Look, I’m not taking Mozilla’s side. As should be obvious by my other comments on this thread, I think Raymond Hill should do what they think is right for themselves and the project.
But I’m trying to have a productive conversation on what would be a realistic response that Mozilla could have plausibly sent that would show true remorse and constitute a proper apology.
Insulting them and giving absurd examples that would never happen does not advance the discussion. I’m not interested in unabashed mocking. There are people on the other side too, it doesn’t cost anything to have a little empathy. Yes, Mozilla is in the wrong here, no one disagrees. How about we discuss what they could’ve done right?
> But I’m trying to have a productive conversation on what would be a realistic response that Mozilla could have plausibly sent that would show true remorse and constitute a proper apology.
For a though experiment lets take those suggestions earlier in the thread that you already dismissed. Make them 10% less blunt. Have they become realistic? No? OK, another 10% less blunt. Keep going until it seems realistic. Does it still show true remorse? No? Quelle surprise! I don't think there is any overlap to be found in this Venn Diagram.
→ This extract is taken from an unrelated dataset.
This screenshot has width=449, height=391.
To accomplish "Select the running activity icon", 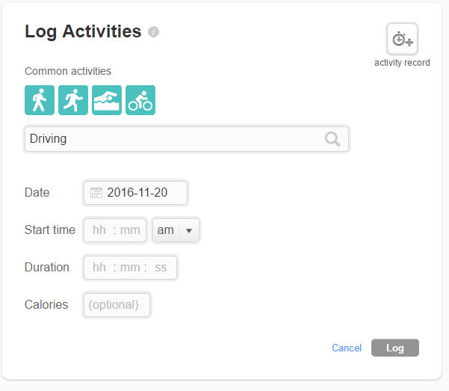I will coord(73,100).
The closest thing we might ever see is the mozilla dev elsewhere in this thread. They're opining that mozilla should probably just give Hill reviewer creds so he can rubber stamp his own addons and explaining why.
I'm not saying that if Mozilla were to give him those permissions that it would constitute an apology. I'm saying that the case this Mozilla dev is making, that alone is already more remorse from Mozilla about how broken their internal process and priorities are, more than any "realistic" official communication from Mozilla will show.
That's what my mooted better-apology email covered. Acknowledge the failings of their processes. Mozilla should stop thinking they're a big swinging dick of a "platform" like Google and Apple are, instead accept they're reliant on continuing donations of time and effort by volunteers and it needs to keep them sweet.
Edit: and if they want to continue thinking they're a "platform", they need to invest in more and better staff for doing these reviews they insist on. They need to accept that false positives are just as bad, if not worse, than false negatives.